▼

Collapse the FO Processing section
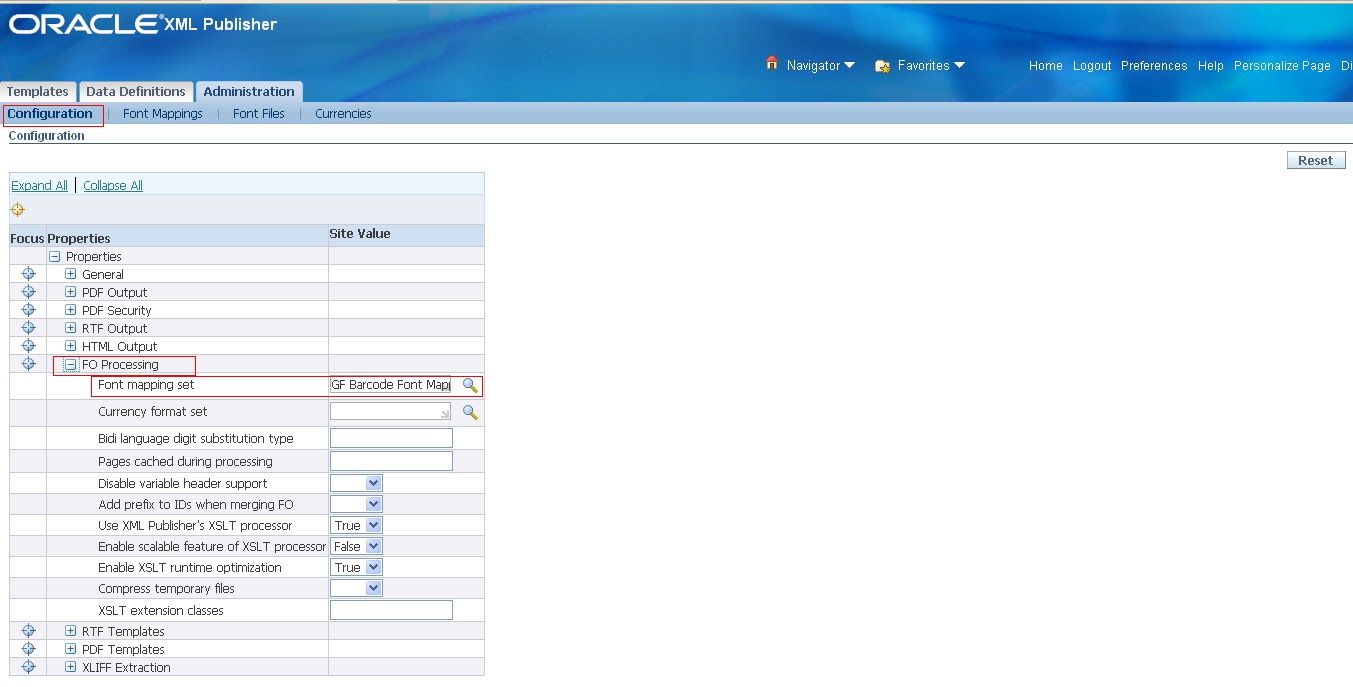This screenshot has height=687, width=1353. click(x=69, y=364)
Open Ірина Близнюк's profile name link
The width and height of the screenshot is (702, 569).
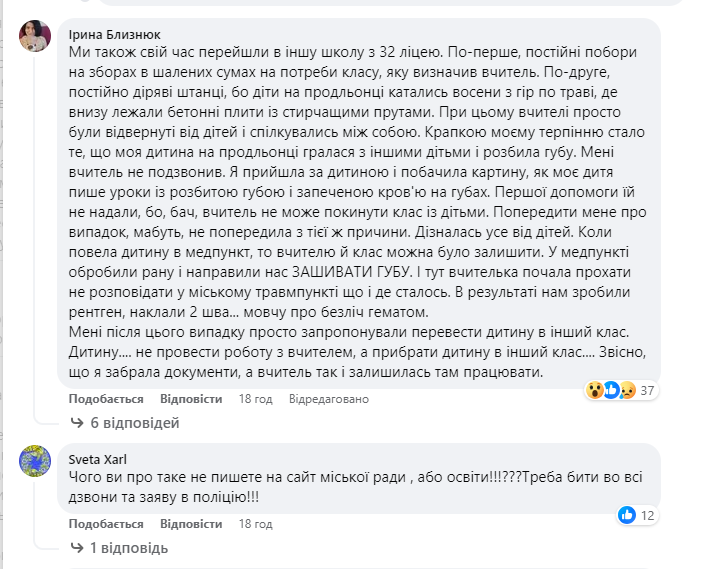115,32
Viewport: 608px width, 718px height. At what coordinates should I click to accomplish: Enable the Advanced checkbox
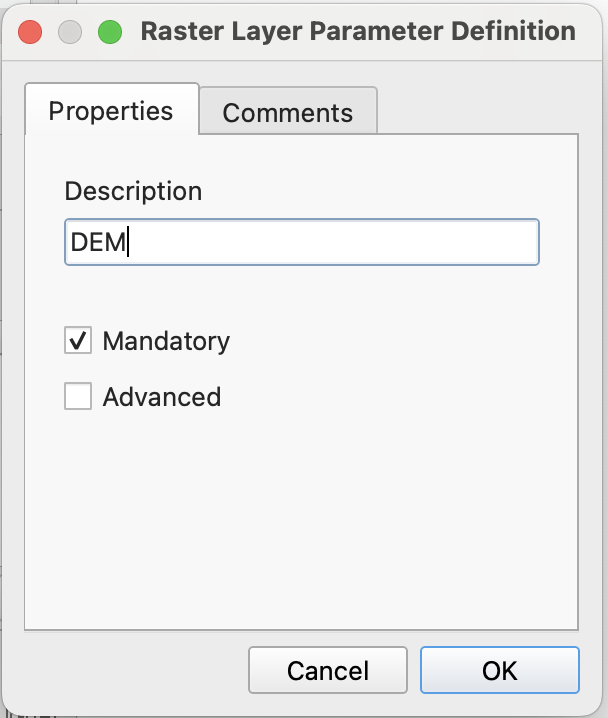(x=78, y=397)
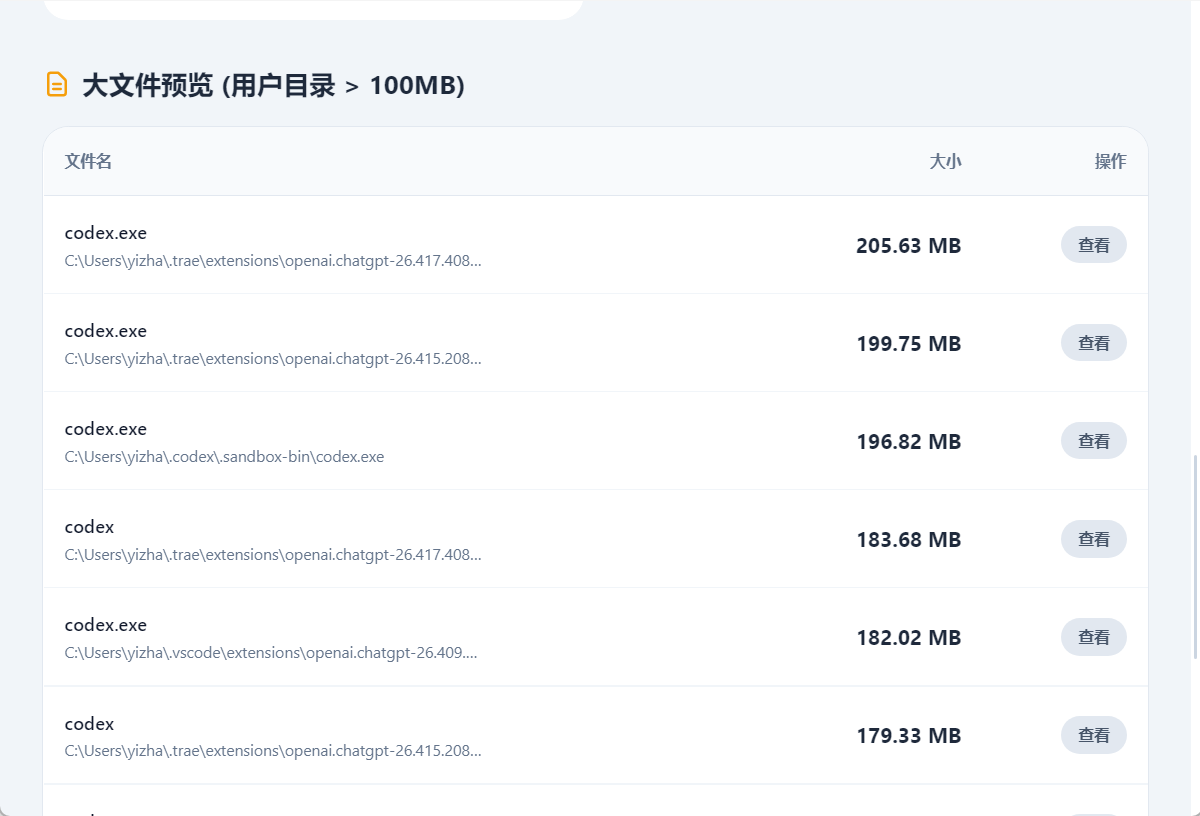Select the codex.exe name in the 199.75 MB row
Image resolution: width=1200 pixels, height=816 pixels.
[106, 331]
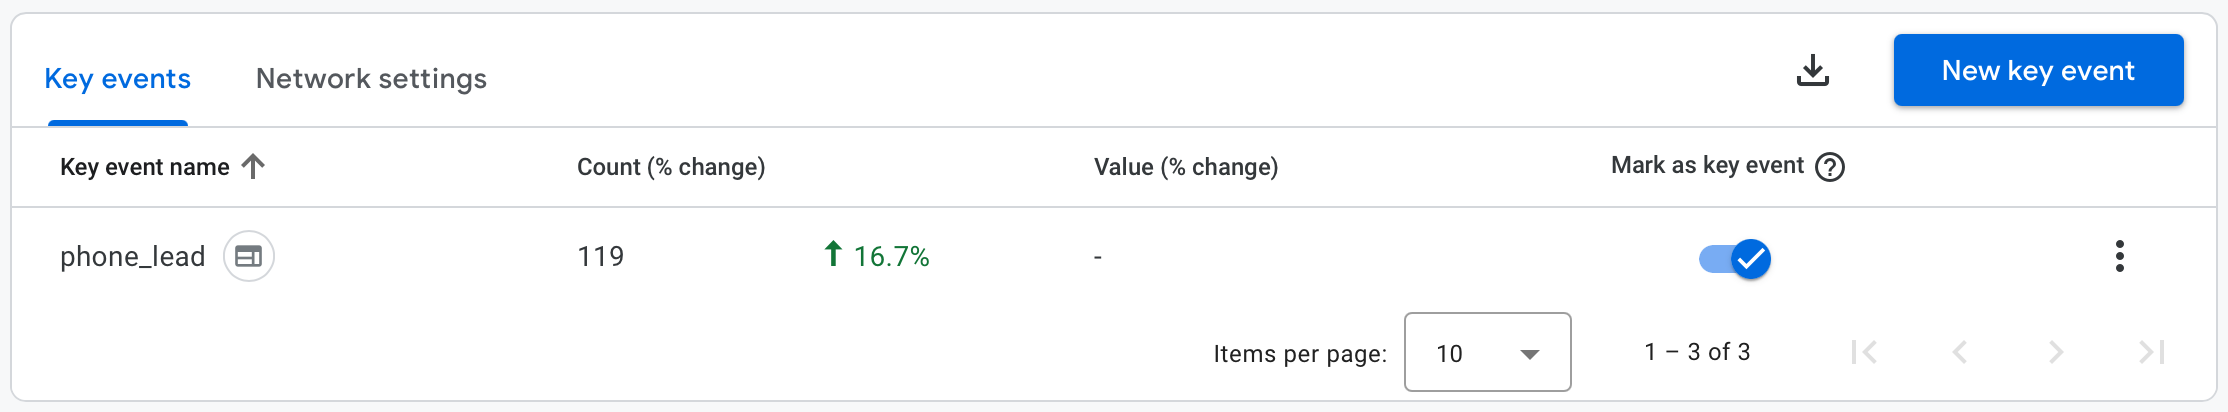Expand the Items per page dropdown
Viewport: 2228px width, 412px height.
1487,352
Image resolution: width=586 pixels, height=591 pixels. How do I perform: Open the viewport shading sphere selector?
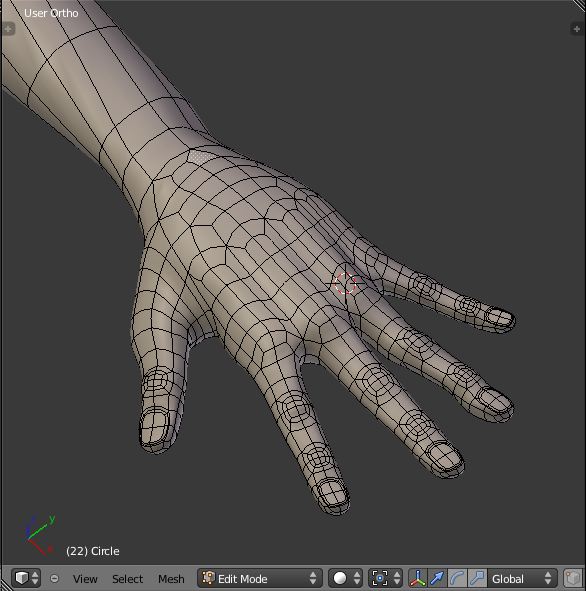[x=345, y=578]
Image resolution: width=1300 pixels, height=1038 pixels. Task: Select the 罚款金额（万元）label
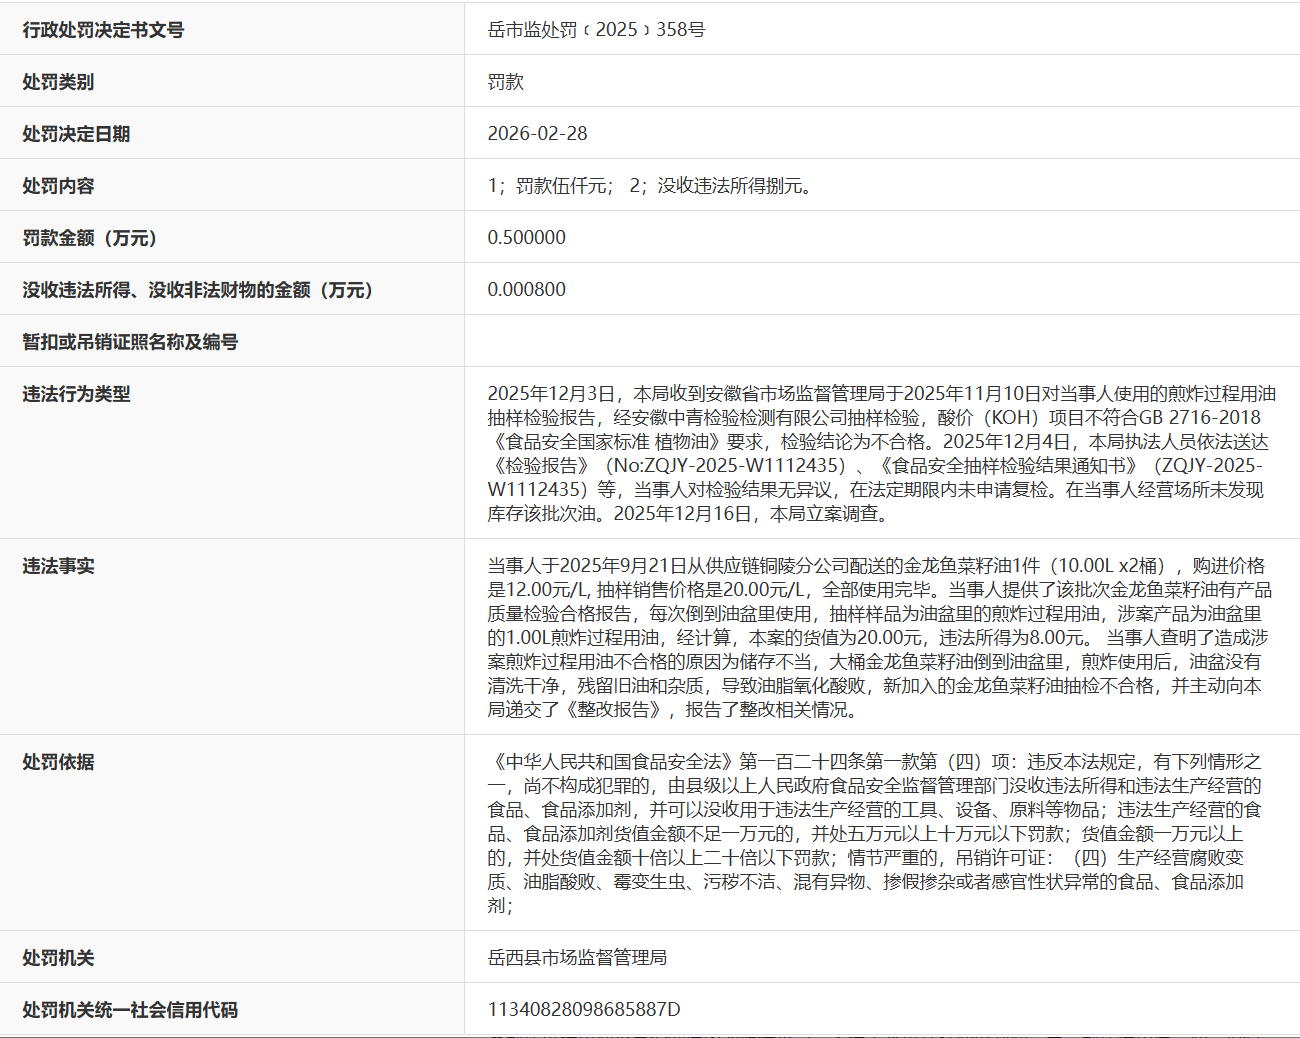[90, 238]
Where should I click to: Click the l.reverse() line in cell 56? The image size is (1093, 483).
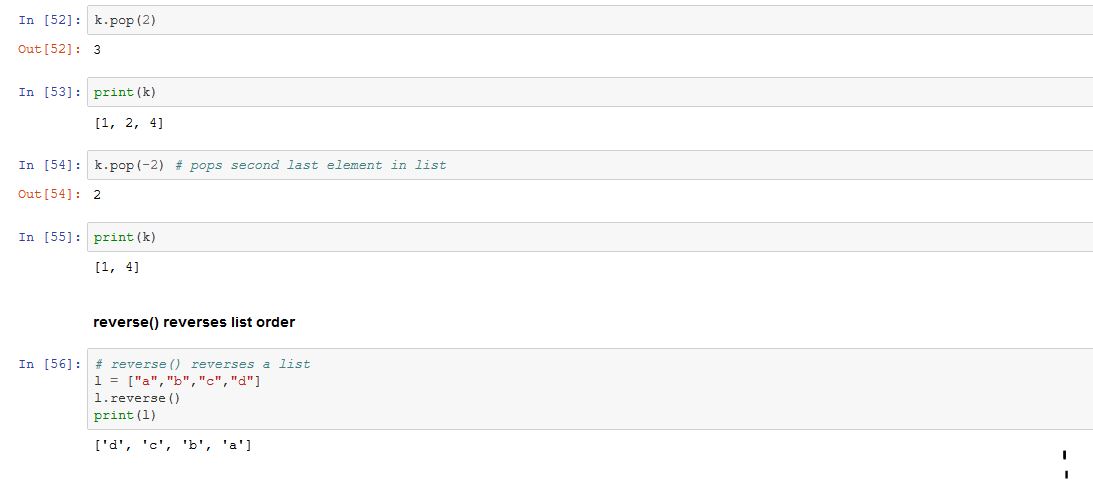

▲

**Exercise description:**
The records above are to be transcribed word for word. Skip the images.

**Task response:**
Collapse the FO Processing section
This screenshot has height=687, width=1353. click(x=69, y=364)
Open Ірина Близнюк's profile name link
The width and height of the screenshot is (702, 569).
115,32
Viewport: 608px width, 718px height. At what coordinates should I click to accomplish: Enable the Advanced checkbox
(x=78, y=397)
Select the codex.exe name in the 199.75 MB row
Image resolution: width=1200 pixels, height=816 pixels.
[106, 331]
Expand the Items per page dropdown
Viewport: 2228px width, 412px height.
1487,352
Image resolution: width=586 pixels, height=591 pixels. How do I perform: Open the viewport shading sphere selector?
[x=345, y=578]
Image resolution: width=1300 pixels, height=1038 pixels. Task: Select the 罚款金额（万元）label
[90, 238]
Where should I click to: Click the l.reverse() line in cell 56? The image size is (1093, 483).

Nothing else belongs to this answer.